SHORT PROBLEM -
According to the exercise on exponential sums, what is the discrete counterpart of integration by parts?

It should not be too surprising that some of the techniques developed for oscillatory integrals transfer over to the treatment of exponential sums. Indeed, integration by parts has a very direct discrete counterpart in summation by parts. In this exercise you will prove some estimates for exponential sums in the spirit of the ones studied in these lectures. We will use a notational convention from number theory, namely we introduce the function {e(x):= e^{2\pi i x}} so that {e^{2\pi i f(n)} = e(f(n))}.
You will prove an analogue of Proposition 4:

  1. Show the trigonometric identity

    \displaystyle  \frac{1}{1 - e^{i\theta}} = \frac{1}{2} + \frac{i}{2}\cot(\theta/2).

  2. Let {g(n) = \frac{e(f(n))}{e(f(n)) - e(f(n-1))}}; show by summation by parts that

    \displaystyle  \sum_{n=1}^{N} e(f(n)) = \big[e(f(N))g(N) - e(f(0))g(1)\big] - \sum_{n=1}^{N-1}e(f(n))(g(n+1) - g(n)).

  3. Using i), show that

    \displaystyle  g(n+1) - g(n) = (i/2)\big[\cot(\pi(f(n+1) - f(n))) - \cot(\pi(f(n) - f(n-1)))\big].

INFORMATION PROVIDED -
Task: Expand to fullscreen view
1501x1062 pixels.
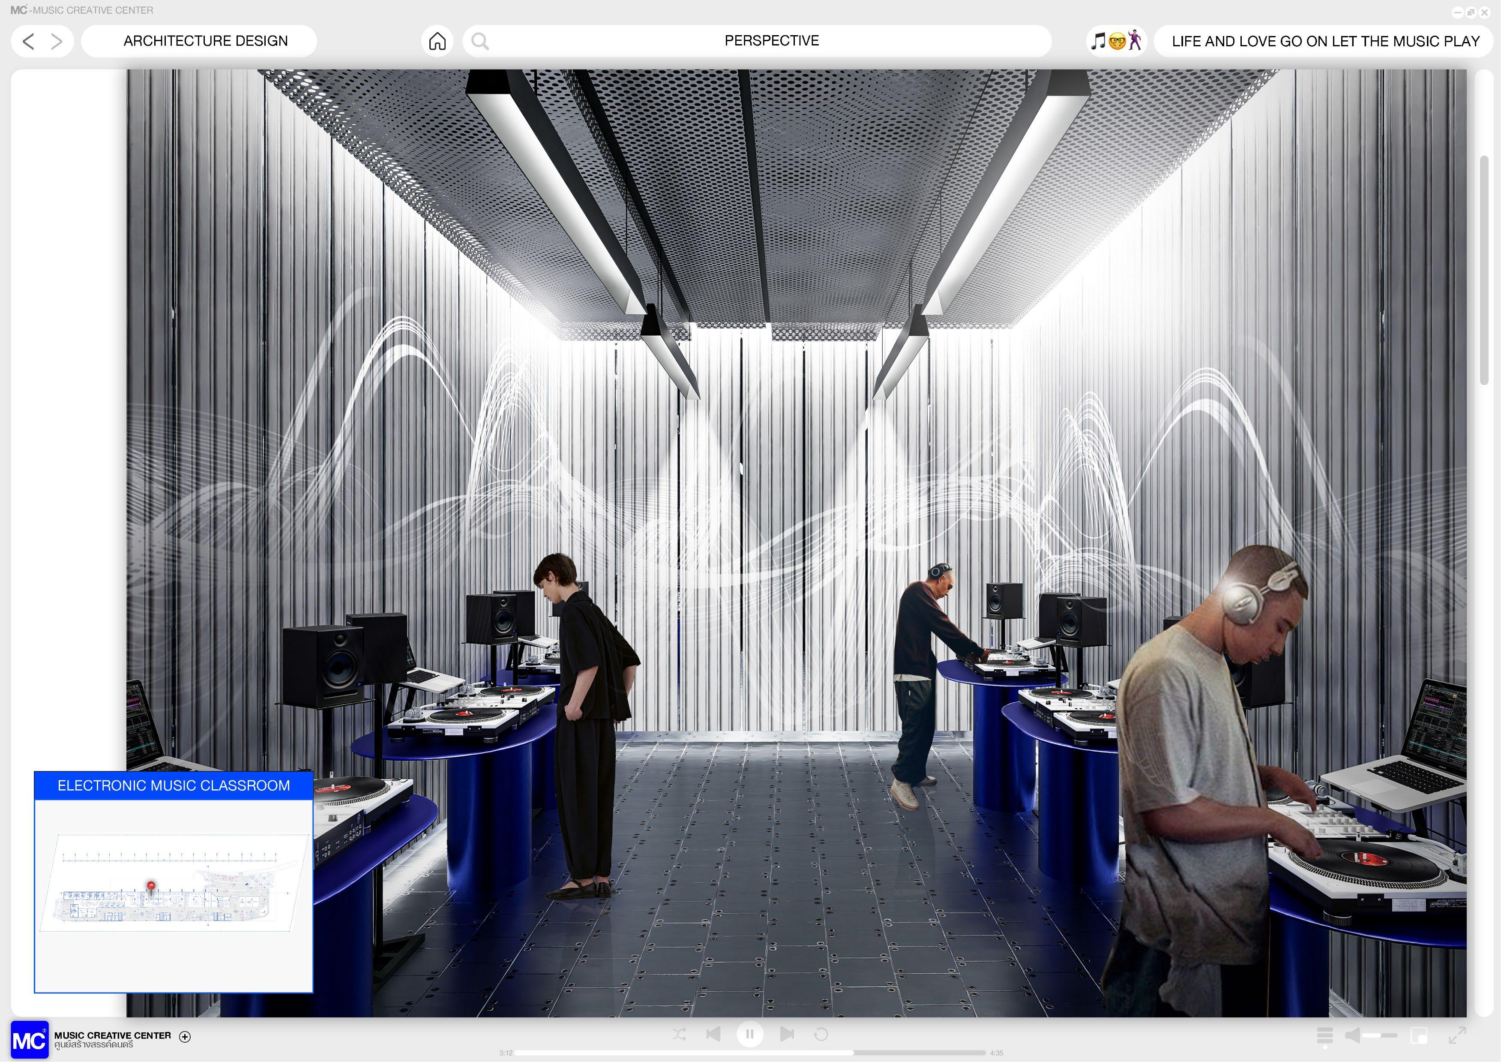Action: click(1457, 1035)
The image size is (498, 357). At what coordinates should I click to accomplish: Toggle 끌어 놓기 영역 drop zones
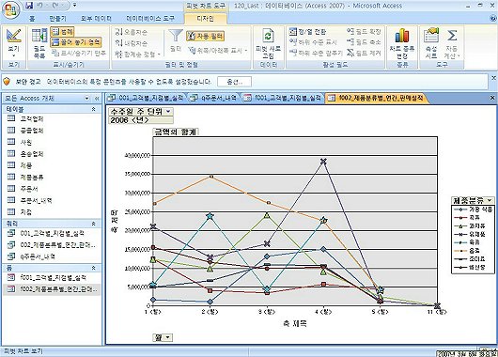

PROBLEM SOLUTION -
Summation by parts.